▶ **DIRECTIONS FOR THIS TASK**:
Leaving out every picture, copy the lines of the material below exactly, from the line containing "The width and" through the line containing "At what coordinates".

▶ **MATERIAL SUPPLIED**:
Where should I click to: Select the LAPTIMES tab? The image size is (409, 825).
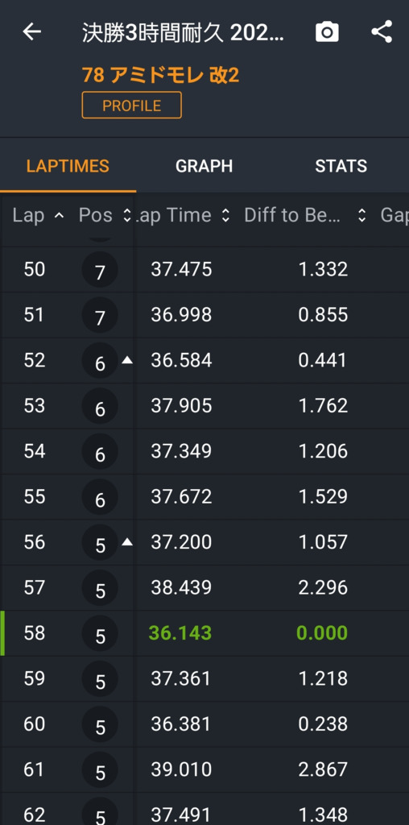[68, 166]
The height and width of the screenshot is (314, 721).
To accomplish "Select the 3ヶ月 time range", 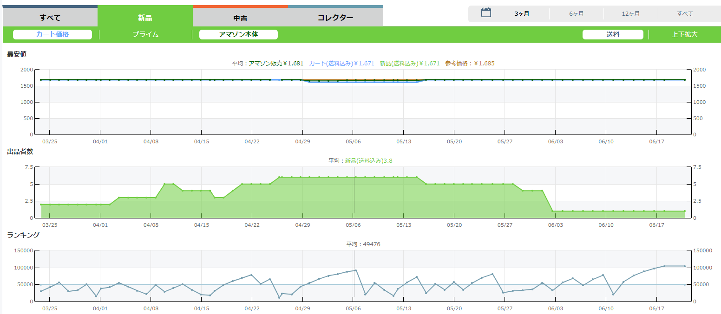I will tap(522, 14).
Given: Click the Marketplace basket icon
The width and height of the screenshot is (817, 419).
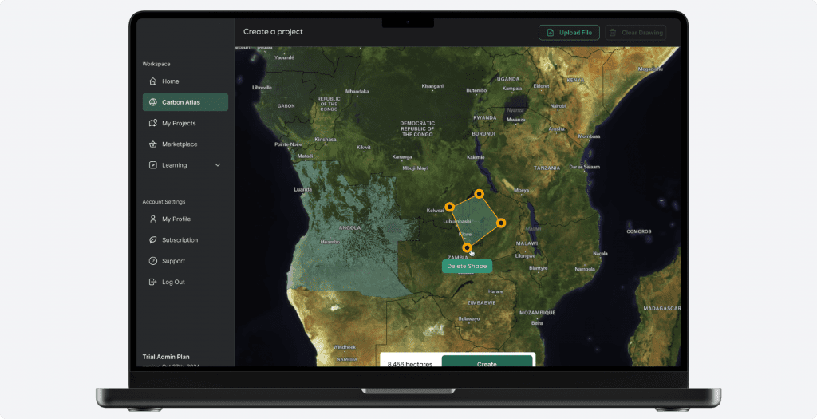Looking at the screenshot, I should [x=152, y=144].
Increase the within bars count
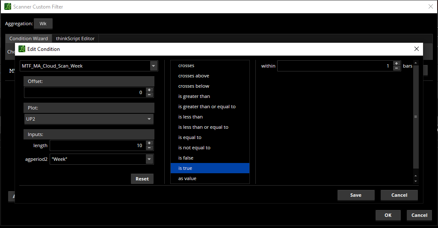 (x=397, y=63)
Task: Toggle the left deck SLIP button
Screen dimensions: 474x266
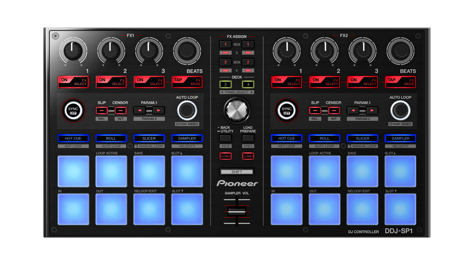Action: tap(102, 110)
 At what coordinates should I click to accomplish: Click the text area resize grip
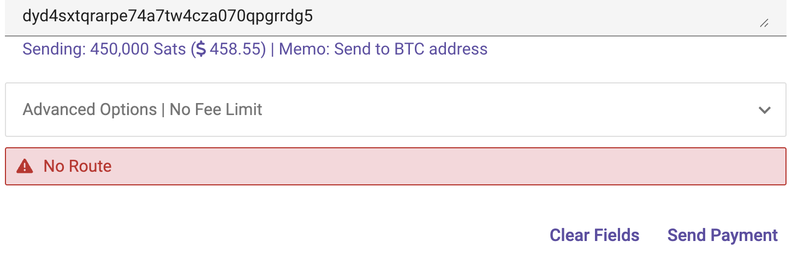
--
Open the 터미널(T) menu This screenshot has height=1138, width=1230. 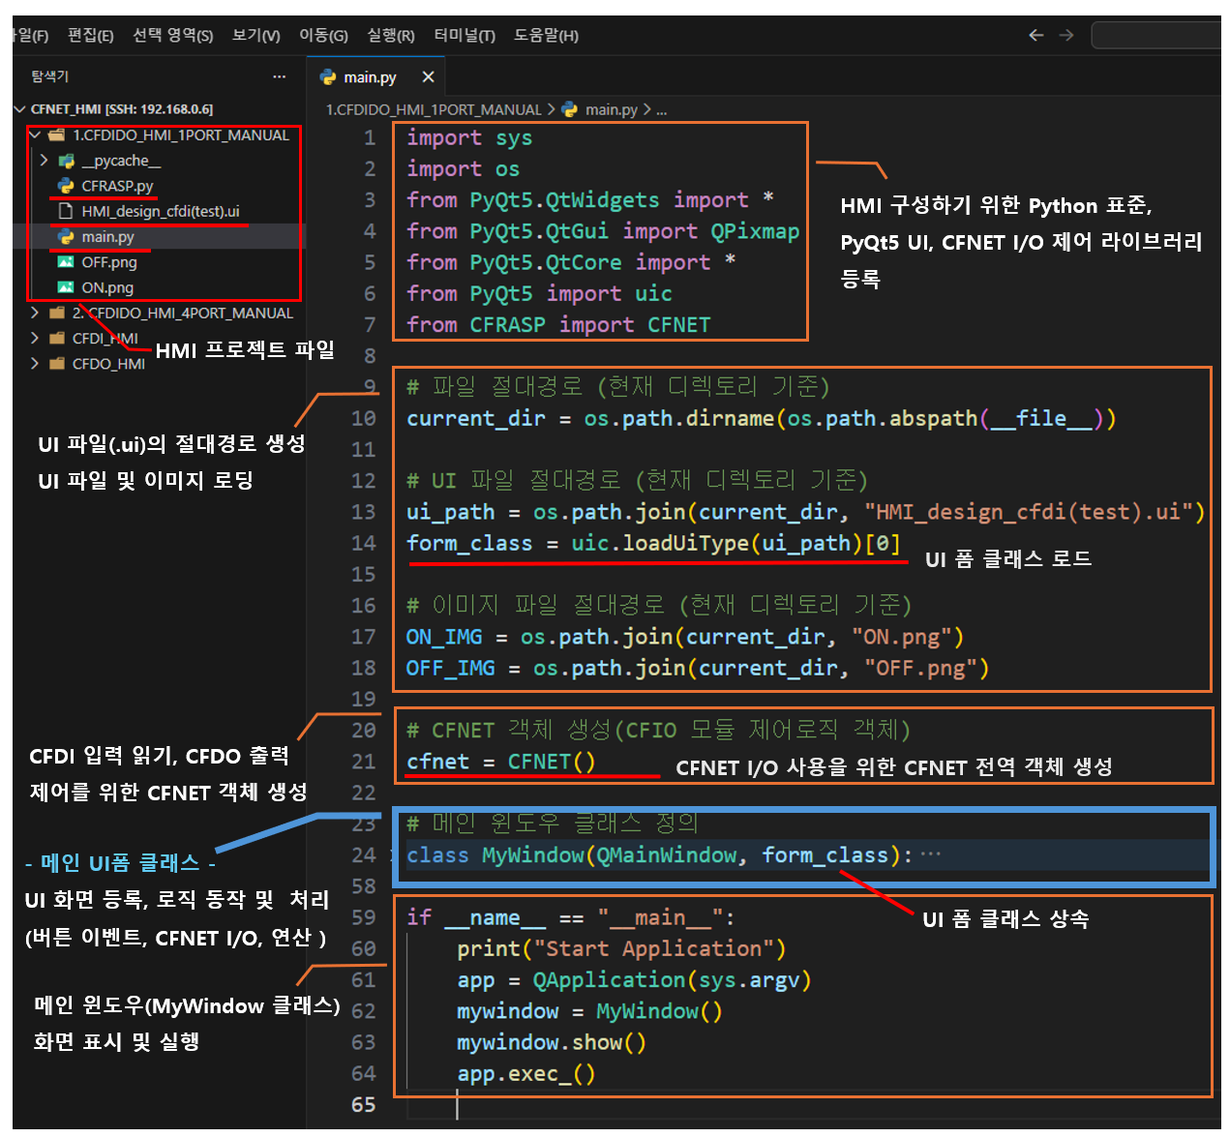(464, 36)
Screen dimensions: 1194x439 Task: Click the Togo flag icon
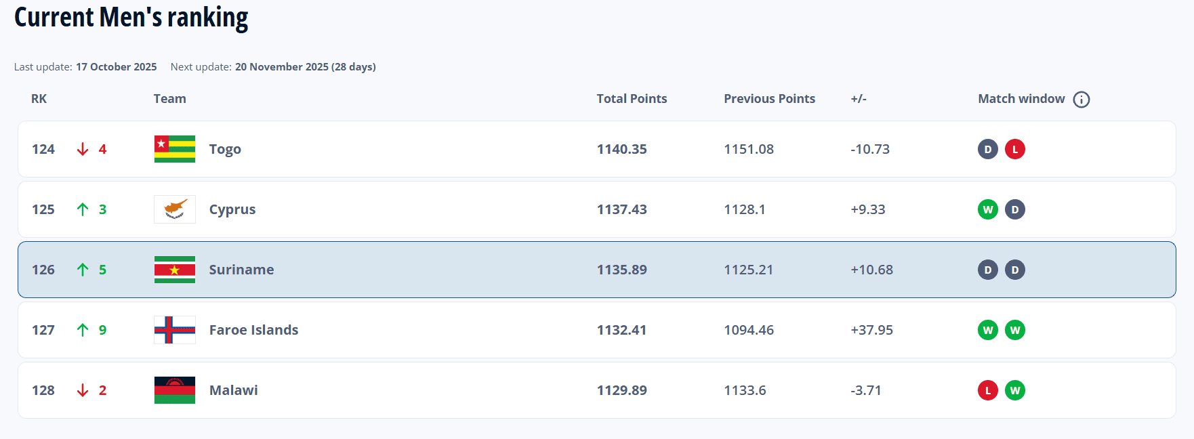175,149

▶ **WRITTEN RESPONSE**:
The width and height of the screenshot is (817, 419).
Looking at the screenshot, I should [x=152, y=144].
Increase the within bars count
 (x=397, y=63)
Task: Toggle the left deck SLIP button
Screen dimensions: 474x266
Action: tap(102, 110)
 At what coordinates should I click to accomplish: Click the text area resize grip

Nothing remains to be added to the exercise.